People with this diagnosis may have no obvious symptoms, they may present with shortness of breath or wheezing. Infants and children present with symptoms of heavy breathing at a rate greater than 20 breath/min. Oxygen levels are lower due to hypoxia, and chest x-rays show signs of pneumonia. NEHI typically presents in otherwise healthy infants during the first months to year of life. Severe cases may risk permanent damage to the lungs and death from severe tachypnea.

- Tachypnea
- Hypoxemia
- retractions
- crackles (in lungs)
- exercise intolerance

== Causes ==
There is no cause for most cases of neuroendocrine hyperplasia. However, a known cause is a rapid increase of pulmonary endocrine cells in the lungs in children under the age of 2 years. An increase in pulmonary endocrine cells is usually seen in adults with a history of smoking, COPD, or cystic fibrosis. Children under the age of 2 may present with signs of interstitial lung disease and be diagnosed with NEH following severe progression.

== Mechanism ==
Neuroendocrine hyperplasia is a rare condition amongst chILD. This condition is characterized as an overgrowth of pulmonary endocrine cells in the lungs. These cells receive signals from neurons to produce hormones. With this rapid increase of PNC (pulmonary endocrine cells), this can affect the airways of children.

== Diagnosis ==
To diagnose neuroendocrine hyperplasia after a referral is made for fast breathing (tachypnea) or need for extra oxygen. There are several tests that are commonly performed to confirm the diagnosis. Chest CT gives a better look at the lungs to see signs of pneumonia.
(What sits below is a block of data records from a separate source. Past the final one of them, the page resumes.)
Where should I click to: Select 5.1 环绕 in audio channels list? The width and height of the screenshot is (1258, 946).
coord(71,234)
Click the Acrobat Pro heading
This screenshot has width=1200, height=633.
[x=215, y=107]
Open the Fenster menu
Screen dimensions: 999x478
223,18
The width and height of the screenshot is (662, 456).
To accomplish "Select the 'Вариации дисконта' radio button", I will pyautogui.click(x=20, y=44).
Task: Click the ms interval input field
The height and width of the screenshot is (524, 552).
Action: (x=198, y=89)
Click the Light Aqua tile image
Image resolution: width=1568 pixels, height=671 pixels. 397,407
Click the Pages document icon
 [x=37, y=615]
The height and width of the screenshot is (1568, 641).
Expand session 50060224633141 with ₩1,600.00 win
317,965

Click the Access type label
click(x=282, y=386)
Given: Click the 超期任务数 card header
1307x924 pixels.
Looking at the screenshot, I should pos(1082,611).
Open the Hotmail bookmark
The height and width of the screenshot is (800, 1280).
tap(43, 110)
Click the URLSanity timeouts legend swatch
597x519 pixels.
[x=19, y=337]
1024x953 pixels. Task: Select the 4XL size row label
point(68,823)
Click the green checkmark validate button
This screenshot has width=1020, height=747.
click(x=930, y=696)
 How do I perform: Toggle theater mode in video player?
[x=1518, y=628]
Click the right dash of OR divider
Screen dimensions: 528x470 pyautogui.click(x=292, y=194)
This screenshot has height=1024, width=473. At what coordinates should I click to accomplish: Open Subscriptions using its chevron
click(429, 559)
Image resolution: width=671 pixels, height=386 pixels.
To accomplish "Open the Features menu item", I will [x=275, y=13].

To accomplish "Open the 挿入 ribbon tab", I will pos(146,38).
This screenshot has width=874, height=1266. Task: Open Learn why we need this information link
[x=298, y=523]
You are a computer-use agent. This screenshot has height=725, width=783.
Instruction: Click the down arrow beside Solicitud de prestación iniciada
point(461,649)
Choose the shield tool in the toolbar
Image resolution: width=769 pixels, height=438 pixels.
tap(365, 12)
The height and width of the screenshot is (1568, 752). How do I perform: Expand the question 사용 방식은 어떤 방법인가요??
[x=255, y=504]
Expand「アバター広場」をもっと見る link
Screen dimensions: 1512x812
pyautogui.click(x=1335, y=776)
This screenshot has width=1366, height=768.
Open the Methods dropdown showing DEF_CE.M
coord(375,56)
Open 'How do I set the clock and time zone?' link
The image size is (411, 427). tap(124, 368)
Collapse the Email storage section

With a bronchoscopy, a scope (small camera) is passed from the mouth or nose, through the windpipe, and into the lungs to check for other causes of breathing problems. A lung biopsy may be the only way to diagnose the disease if the chest CT does not show the characteristic findings. In a biopsy, a small portion of lung tissue is removed to determine if lung disease is present.

== Treatment ==
There is no consensus on the therapy for NEHI, and management generally consists of supportive care: supplemental oxygen for chronic hypoxemia, adequate nutrition, proper immunization, avoidance of environmental pollutants, and treatment of recurrent infections . To relieve symptoms of NEH, there are not any methods yet proven effective in infants. Supportive care and adequate nutrition may be considerate in improve quality of life as NEH in most cases is not treatable.

== Prognosis ==
The long-term outcome of NEHI is generally favourable with most patients gradually improving over time, although persistent airway obstruction mimicking severe asthma and relapse with respiratory infection.

== Epidemiology ==
The incidence and prevalence of NEHI are unknown, but it is clearly rare. Available data derive from small to moderate sized case series. The original report of this disorder in 2005 included 15 cases. A study from a large referral center identified 19 cases (14 percent) from among 138 lung biopsy cases accrued over a 10-year period. Twenty-three NEH cases were included in a separate study testing chest CAT scan. The largest report to date includes 37 cases in a manuscript focusing on infant pulmonary function testing (PFT)

== Current research ==
The research being done on neuroendocrine hyperplasia consists of a criterion to distinguish its characteristics from similar cHILD cases. A recent study in November, 2020 helped identify pathologic features of NEH, and used clinical patients to support their data. Another study reviewed the various supplemental oxygen use in NEH patients. They identified factors in NEH to help in clinical course. As well as, reviewed failure to thrive patients who would have an increased use of supplemental oxygen. Other than its associations with chILD, researchers do not know much about this condition.